Sacaron sólo cuatro volúmenes a la venta, todos ellos de títulos rimbombantes y hasta cierto punto graciosos. Un italiano de Roma adquirió tres de ellos, pero el último se lo arrebató un tal René Cassin, un hombre maduro y de aspecto amable, que tenía un puesto directivo en la Biblioteca Nacional de Francia. El italiano era un especulador, un librero sin escrúpulos que no despertó ningún interés en el argentino, pero el francés era un hombre culto, de aspecto y modales intachables.

—Si no le importa, ¿cómo es que ha pagado una suma tan importante por este libro? —inquirió con sana curiosidad Salvador Funes.

El francés hizo una leve mueca, difícil de interpretar. Uno no sabía si se reía de sí mismo o, por el contrario, lo hacía de su interlocutor.

—No sé, cuando dijo que el título era Necronomicon recordé toda la historia, apenas conocida, que arrastra este libro —manifestó René Cassin, mientras hojeaba el volumen—, y pensé que no estaría de más poder consultarlo con tranquilidad.

—Pero, por lo poco que he podido ver, es un tratado oscurantista, que contiene curiosos rituales para invocar a los demonios o a los muertos. ¿No le parece algo inapropiado para un hombre de su categoría? —preguntó, respetuoso e intrigado el argentino.

—Llevo muchos años teniendo la posibilidad de leer tratados sobre alquimia, hechicería, demonología y otras artes oscuras, y créame si le digo que la mayoría no son más que mamotretos repletos de patrañas que intentan aprovecharse de la candidez del ser humano. Pero otros, amigo mío, otros contienen un saber arcaico que sienta los cimientos de la ciencia moderna…

—Está bien, puedo llegar a aceptarlo. Pero un libro sobre el mundo de los muertos, plagado de hechizos y conjuros, ¿qué puede tener de científico?

—No tengo la menor idea. Y por eso lo he adquirido, para tratar de desvelar sus secretos. Algo tendrá de mágico y misterioso, cuando casi nadie lo conoce después de muchos siglos, y sin embargo es capaz de persistir en el tiempo.
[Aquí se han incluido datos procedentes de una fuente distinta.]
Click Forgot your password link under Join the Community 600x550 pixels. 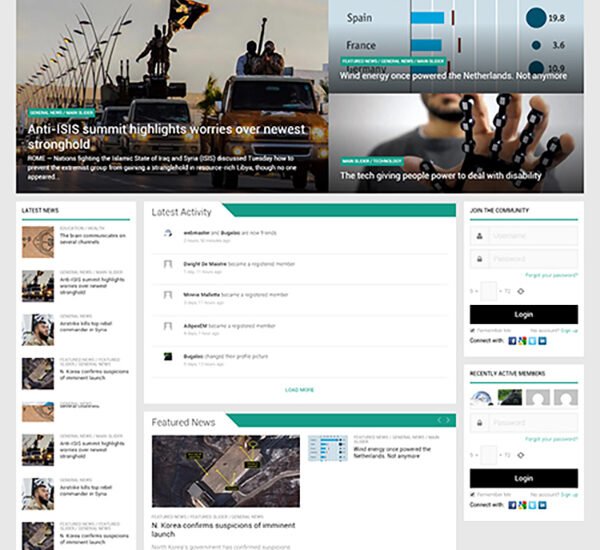click(551, 274)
Salvador Funes regresó contento a Buenos Aires, pues con lo que había obtenido por su pequeña subasta había conseguido lo suficiente como para sufragar todos los gastos del viaje y también para poder abonar los tres lotes con los que se había hecho. Por su parte René Cassin volvía a Francia aún más satisfecho, sospechando que bajo el brazo tenía la llave para lograr una fabulosa jubilación, que podría dedicar por entero a la lectura, a la escritura y a su familia. Se había mostrado audaz y reservado con el argentino, pues no había nada más torpe y descortés que mofarse de la ignorancia ajena, y bien sabía él que Salvador Funes no había advertido que la suerte se había aliado de su parte al colarle el Necronomicon entre los lotes comprados.